Stando a quanto riporta Scmp, Li ha detto che un ambiente internazionale pacifico e stabile è fondamentale per Pechino per incrementare il commercio nell’area.  

Per Li,  il codice di condotta tra la Cina e gli altri paesi rivieraschi è utile per mantenere e sostenere la pace nella regione: «Poiché lo sviluppo del Mar Cinese Meridionale si è ora stabilizzato, speriamo di sfruttare questa opportunità per spingere l’avanzamento del codice (…) La Cina e i paesi dell’Asean ne trarranno beneficio, sarà anche favorevole al libero scambio e continuerà a servire gli interessi di altre parti». 

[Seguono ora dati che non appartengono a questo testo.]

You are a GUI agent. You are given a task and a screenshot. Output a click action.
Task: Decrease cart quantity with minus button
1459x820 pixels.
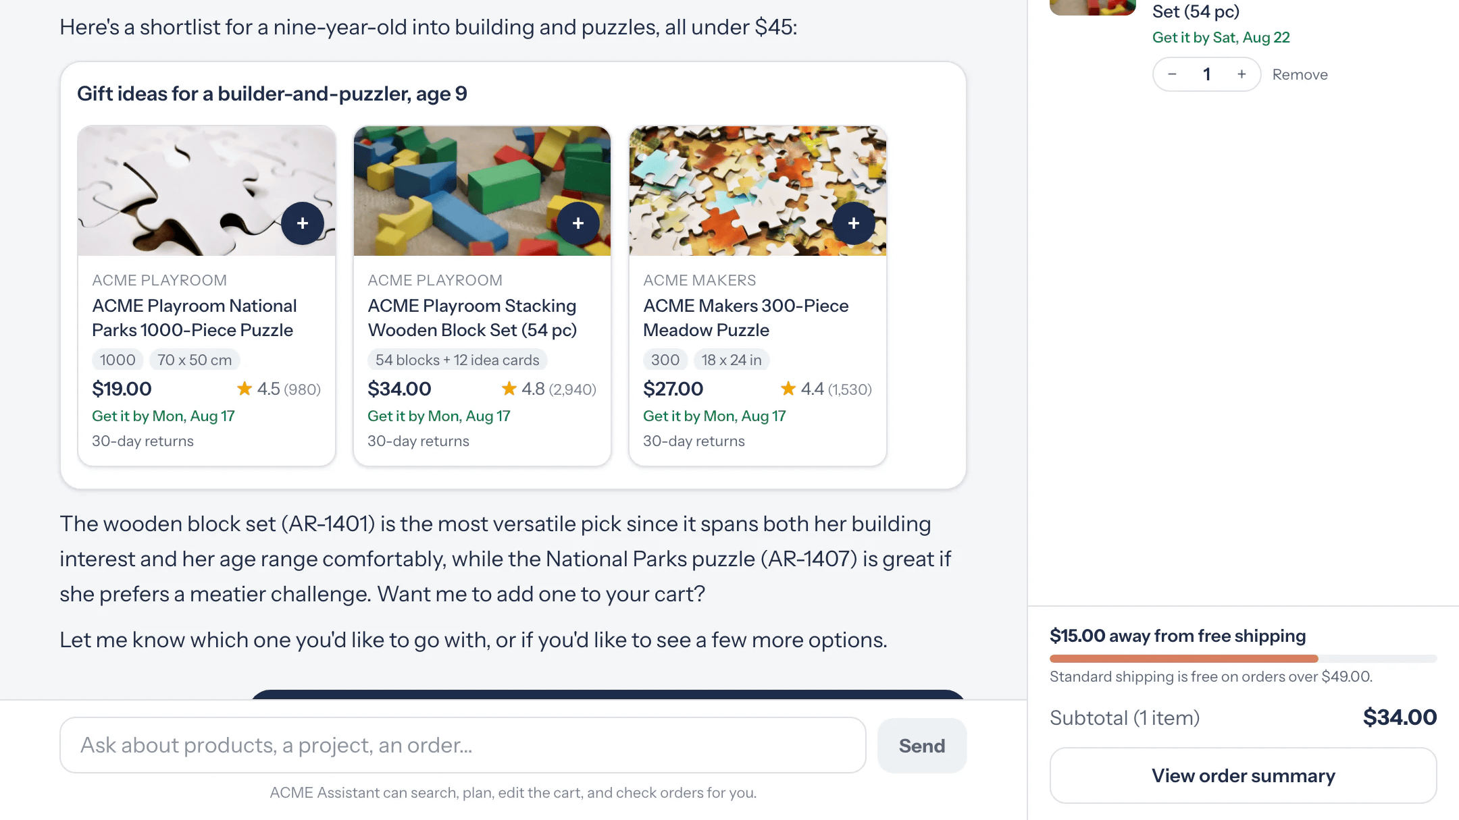tap(1173, 74)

Lo scorso agosto, Asean e Cina si sono trovate d’accordo su un progetto di codice per la condotta nelle acque al centro di molte controversie. Il vertice Asean si svolge mentre le tensioni tra la Cina e gli Stati Uniti si sono innalzate per la guerra commerciale tra gli Stati Uniti e la Cina e quindi Pechino tende a raggiungere accordi commerciali con l’Asean.

La richiesta di un codice di condotta è venuta fuori nel 1995, quando la Cina occupò Mischief Reef, già rivendicata dalle Filippine. La Cina ha accettato di avviare i colloqui solo nel 1999, e i successivi negoziati hanno portato a una dichiarazione di condotta non vincolante nel 2002.

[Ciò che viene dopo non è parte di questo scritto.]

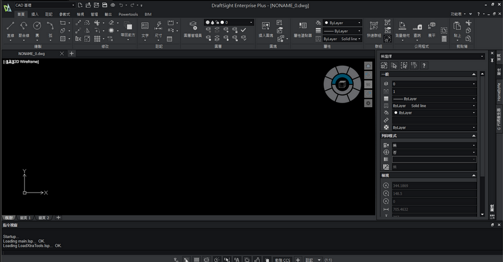Open the CAD 基礎 workspace dropdown
This screenshot has height=262, width=503.
44,5
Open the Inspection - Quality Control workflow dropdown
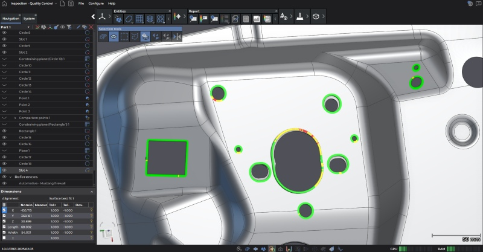Screen dimensions: 483x252 56,4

Il codice di condotta, quindi, che per ora resta una dichiarazione d’intenti, dato che alcuni Stati dell’Asean stanno discutendo sull’opportunità di renderlo giuridicamente vincolante per tutti firmatari.

Il consigliere per la sicurezza nazionale statunitense John Bolton ha detto, il 13 novembre, che gli Stati Uniti continueranno ad opporsi a tutti i passi militari unilaterali della Cina nelle acque al centro delle contese internazionali.